Author: Wolfgang Zach
Istitutional affiliation: University of Innsbruck
Country: Austria

Title: Jack Davis: His Fight against Racism and for Aboriginal Rights

Abstract:

Jack Davis (1917 - 2000) was centrally involved in the Aboriginal Rights Movement in Australia from the 1960s onwards and became an outstanding figure in Indigenous Australian literature by his editorship of the first Aboriginal journal of literature and of his collections of Aboriginal poetry and plays, but especially by his celebrated volumes of poetry and his successful plays written between 1970 and 1994.
He continued his fight for Aboriginal rights in his literary work, with a strong emphasis on antiracism and a reevaluation of Indigenous Australian culture and values, at the same time employing a great variety of literary techniques from mixing Western collage and Brechtian alienation to Indigenous Australian dance, song, and language.

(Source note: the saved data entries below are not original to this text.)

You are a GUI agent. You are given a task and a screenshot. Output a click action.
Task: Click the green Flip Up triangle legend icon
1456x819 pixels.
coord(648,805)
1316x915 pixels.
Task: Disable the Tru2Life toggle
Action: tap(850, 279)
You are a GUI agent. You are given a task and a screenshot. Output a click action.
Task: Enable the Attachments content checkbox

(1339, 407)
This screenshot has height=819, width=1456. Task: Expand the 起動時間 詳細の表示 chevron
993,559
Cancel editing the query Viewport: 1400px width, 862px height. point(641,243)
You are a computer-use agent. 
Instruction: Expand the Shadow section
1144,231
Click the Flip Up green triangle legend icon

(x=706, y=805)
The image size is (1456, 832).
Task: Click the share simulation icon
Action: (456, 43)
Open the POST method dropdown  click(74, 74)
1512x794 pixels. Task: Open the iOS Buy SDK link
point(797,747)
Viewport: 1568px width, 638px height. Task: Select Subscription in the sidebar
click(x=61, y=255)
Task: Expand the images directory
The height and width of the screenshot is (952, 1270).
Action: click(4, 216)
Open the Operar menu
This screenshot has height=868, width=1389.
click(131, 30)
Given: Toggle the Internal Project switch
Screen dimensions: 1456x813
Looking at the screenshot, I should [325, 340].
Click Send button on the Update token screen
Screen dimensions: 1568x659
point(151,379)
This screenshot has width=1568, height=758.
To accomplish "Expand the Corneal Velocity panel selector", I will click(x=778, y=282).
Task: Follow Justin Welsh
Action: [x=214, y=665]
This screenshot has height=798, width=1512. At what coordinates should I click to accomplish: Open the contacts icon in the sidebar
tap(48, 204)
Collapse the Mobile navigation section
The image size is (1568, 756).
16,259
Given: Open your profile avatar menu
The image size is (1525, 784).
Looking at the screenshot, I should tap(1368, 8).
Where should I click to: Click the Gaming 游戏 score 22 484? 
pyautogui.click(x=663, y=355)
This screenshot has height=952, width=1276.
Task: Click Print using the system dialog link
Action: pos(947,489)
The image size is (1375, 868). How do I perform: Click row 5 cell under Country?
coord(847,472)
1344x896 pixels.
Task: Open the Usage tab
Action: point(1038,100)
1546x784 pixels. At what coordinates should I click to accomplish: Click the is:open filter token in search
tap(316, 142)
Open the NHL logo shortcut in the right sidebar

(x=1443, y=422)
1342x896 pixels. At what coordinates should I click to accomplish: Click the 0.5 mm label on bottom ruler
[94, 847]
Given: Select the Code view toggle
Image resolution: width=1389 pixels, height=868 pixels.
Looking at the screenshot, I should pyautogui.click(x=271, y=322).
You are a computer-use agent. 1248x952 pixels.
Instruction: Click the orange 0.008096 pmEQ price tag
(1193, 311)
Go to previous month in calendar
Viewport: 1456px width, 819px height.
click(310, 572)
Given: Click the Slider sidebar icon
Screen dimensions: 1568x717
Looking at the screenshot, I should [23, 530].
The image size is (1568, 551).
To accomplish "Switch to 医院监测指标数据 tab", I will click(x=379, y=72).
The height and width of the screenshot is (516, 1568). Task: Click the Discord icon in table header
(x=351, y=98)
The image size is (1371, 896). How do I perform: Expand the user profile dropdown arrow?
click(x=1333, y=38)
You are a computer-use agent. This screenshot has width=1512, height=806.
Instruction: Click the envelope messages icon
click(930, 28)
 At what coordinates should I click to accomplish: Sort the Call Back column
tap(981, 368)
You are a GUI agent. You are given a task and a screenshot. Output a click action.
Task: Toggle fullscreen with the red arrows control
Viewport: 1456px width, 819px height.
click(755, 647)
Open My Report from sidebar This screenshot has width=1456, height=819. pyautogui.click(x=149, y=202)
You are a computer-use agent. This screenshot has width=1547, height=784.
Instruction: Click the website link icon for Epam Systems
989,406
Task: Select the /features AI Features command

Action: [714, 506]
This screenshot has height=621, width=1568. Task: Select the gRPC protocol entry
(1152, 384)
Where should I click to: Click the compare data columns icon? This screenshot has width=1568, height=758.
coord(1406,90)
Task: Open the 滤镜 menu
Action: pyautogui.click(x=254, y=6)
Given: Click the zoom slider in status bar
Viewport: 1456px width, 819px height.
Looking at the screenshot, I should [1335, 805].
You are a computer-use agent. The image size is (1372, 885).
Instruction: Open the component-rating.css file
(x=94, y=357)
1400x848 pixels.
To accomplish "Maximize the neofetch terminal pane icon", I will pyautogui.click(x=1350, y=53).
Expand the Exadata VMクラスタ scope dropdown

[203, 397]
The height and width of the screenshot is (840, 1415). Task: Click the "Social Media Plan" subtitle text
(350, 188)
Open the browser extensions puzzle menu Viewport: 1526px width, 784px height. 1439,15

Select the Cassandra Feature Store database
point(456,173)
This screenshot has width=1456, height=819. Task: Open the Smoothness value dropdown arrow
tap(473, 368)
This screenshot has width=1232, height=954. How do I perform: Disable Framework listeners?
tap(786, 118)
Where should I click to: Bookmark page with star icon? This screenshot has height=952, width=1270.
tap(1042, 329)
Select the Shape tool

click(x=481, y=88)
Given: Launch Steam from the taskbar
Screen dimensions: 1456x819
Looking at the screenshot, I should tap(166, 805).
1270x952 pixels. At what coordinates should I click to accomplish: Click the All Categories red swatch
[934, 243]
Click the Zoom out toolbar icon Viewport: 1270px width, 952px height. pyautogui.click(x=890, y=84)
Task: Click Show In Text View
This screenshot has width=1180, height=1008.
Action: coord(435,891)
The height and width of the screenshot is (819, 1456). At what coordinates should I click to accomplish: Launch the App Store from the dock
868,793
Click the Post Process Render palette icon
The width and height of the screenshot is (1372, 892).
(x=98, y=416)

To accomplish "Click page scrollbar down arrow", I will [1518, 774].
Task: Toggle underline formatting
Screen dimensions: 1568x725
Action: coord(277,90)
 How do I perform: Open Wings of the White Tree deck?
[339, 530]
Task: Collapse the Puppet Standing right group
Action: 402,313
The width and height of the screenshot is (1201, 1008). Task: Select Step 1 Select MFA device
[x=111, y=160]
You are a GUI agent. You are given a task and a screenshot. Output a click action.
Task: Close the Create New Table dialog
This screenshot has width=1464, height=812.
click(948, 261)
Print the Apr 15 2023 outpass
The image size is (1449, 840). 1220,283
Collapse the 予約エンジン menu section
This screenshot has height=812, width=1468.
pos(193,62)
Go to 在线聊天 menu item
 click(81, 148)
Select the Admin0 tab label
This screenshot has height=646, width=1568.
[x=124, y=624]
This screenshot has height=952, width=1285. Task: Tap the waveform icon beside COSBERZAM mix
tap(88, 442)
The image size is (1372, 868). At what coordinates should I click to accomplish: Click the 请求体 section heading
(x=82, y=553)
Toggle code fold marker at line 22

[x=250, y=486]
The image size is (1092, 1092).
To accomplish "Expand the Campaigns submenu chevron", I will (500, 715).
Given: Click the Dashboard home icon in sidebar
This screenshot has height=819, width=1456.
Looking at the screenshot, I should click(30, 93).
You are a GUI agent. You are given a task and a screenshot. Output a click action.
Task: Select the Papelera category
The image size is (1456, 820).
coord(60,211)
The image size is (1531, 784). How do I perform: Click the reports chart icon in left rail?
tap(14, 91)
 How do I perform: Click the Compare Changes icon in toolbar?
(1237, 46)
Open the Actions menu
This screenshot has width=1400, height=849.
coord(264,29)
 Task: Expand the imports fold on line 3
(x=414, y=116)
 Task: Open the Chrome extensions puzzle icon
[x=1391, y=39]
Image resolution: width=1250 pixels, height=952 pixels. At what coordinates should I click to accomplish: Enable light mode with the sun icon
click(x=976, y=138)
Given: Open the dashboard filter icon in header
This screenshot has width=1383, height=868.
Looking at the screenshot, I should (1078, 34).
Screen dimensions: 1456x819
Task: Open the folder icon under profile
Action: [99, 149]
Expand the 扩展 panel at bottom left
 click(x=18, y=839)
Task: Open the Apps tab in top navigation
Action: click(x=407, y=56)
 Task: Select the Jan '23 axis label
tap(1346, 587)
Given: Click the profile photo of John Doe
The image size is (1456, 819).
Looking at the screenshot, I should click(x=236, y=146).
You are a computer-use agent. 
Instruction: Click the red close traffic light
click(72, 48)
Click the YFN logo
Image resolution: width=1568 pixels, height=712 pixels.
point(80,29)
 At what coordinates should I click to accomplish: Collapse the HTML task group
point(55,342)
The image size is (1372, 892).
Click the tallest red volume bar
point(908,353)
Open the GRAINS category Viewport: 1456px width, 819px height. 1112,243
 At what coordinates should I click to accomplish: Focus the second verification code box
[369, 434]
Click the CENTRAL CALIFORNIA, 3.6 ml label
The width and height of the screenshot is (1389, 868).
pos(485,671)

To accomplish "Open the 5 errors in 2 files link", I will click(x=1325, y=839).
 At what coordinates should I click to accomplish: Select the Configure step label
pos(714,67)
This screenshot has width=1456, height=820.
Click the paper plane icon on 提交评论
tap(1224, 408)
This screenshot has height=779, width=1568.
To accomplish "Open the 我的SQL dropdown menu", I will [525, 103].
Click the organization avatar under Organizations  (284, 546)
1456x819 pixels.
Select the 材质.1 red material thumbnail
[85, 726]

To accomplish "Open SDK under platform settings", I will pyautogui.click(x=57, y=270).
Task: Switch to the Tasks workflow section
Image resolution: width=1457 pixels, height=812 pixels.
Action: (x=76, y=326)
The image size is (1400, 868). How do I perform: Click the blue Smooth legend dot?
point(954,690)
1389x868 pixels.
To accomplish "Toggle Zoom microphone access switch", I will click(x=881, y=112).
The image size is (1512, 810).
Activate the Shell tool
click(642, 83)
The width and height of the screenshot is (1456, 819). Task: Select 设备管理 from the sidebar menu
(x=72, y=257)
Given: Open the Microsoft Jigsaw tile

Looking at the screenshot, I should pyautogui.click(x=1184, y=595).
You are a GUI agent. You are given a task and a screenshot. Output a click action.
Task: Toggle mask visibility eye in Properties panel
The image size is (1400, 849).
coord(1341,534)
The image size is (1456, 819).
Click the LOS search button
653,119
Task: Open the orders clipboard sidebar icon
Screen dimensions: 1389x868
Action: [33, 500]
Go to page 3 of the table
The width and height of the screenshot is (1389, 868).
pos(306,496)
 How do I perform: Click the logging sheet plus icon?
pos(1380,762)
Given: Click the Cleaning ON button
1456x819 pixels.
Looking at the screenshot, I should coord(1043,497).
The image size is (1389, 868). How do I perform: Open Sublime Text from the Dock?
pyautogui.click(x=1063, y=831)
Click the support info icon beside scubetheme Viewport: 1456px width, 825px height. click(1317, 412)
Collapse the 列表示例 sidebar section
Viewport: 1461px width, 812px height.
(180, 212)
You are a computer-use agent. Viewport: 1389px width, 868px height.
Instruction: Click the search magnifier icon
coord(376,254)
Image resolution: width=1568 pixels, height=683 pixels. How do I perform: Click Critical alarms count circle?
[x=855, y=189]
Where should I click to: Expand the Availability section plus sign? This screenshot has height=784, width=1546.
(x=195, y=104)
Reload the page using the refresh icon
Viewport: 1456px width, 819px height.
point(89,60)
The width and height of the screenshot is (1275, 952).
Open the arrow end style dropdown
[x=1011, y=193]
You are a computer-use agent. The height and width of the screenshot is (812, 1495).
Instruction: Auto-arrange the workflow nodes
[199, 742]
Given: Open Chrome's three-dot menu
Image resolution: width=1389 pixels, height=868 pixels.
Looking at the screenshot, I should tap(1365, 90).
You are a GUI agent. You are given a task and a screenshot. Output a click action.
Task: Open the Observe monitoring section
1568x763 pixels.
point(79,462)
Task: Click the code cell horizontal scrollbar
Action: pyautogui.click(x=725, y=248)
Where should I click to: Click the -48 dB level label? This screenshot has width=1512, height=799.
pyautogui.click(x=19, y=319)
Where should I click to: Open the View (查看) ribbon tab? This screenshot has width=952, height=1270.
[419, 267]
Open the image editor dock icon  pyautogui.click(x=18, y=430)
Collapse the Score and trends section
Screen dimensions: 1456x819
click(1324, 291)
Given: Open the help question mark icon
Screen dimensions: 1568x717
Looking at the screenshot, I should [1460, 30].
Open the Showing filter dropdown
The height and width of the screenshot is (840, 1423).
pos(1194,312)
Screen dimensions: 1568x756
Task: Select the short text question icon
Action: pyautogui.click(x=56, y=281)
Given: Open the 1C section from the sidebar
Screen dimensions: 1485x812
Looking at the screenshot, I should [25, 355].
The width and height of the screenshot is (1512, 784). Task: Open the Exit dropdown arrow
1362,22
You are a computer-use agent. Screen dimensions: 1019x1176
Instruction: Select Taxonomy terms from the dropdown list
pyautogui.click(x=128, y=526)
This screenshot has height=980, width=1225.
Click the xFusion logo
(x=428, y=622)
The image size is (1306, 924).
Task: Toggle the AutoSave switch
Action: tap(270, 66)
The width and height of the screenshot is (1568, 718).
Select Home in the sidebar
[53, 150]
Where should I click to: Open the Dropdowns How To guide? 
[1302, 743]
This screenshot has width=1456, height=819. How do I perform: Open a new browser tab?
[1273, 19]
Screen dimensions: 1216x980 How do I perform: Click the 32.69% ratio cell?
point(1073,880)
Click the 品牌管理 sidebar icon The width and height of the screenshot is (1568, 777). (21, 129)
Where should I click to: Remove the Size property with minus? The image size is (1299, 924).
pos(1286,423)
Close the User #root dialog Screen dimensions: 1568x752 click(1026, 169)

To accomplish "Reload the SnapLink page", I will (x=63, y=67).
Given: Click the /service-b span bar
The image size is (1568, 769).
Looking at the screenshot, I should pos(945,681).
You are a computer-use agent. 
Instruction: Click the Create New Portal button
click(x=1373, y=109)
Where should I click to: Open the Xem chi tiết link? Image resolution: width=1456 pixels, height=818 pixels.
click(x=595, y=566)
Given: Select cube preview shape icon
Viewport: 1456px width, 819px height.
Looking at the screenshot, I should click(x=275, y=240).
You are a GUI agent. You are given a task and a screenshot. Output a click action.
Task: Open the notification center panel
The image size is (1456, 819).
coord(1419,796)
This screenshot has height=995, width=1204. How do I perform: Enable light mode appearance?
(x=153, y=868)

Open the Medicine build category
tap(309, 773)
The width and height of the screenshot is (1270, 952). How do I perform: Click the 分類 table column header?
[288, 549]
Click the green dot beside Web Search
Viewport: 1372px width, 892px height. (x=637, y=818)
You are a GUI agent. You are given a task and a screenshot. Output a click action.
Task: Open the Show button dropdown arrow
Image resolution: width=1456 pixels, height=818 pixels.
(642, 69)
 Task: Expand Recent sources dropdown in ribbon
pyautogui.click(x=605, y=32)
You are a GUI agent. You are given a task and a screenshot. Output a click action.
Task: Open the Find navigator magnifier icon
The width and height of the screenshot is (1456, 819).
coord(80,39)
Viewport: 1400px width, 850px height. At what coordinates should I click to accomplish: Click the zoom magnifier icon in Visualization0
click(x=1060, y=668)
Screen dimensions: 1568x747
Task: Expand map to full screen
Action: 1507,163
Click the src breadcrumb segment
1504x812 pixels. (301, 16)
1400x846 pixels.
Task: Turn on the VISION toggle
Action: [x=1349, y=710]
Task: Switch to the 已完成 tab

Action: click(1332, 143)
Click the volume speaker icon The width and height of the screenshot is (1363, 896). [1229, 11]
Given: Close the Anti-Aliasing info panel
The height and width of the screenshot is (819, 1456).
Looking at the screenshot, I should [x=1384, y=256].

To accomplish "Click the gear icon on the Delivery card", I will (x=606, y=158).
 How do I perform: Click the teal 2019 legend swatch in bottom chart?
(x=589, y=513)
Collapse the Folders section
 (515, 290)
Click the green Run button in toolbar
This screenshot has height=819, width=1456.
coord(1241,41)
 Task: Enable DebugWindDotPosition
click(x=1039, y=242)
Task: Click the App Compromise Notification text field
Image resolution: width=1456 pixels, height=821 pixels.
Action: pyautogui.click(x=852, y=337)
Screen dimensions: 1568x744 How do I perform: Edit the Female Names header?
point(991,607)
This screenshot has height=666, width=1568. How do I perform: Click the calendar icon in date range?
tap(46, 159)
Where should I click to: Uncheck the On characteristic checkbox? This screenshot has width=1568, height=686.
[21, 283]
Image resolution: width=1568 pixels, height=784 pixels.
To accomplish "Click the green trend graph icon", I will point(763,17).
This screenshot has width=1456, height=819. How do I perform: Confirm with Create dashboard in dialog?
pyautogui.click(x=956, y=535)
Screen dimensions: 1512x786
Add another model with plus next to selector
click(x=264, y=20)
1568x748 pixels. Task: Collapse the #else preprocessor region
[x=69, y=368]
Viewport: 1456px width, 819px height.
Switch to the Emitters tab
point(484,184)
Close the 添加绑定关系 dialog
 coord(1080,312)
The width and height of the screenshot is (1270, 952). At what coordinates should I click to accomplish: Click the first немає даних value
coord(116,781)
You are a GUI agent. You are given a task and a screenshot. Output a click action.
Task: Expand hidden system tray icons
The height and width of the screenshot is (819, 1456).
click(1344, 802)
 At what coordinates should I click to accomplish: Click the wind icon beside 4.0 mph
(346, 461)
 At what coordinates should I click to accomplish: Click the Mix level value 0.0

This makes his works outstanding both from a political and a dramatic point of view as well as interesting to the current discussion about cultural hybridization.
The paper analyzes both the development of Jack Davis’s views on art and politics as well as his development as a playwright. In my analyses of his plays special regard will be given to antiracist and emancipatory themes and techniques, from Kullark (1979) to Wahngin Country (1992). I will particularly deal with his last play, Wahngin Country, a monodrama (a new form used by Davis), which was performed, with himself in the role of the homeless Aborigine as the only actor, in an unusual ambience, the grounds of the University of Western Australia, in 1992.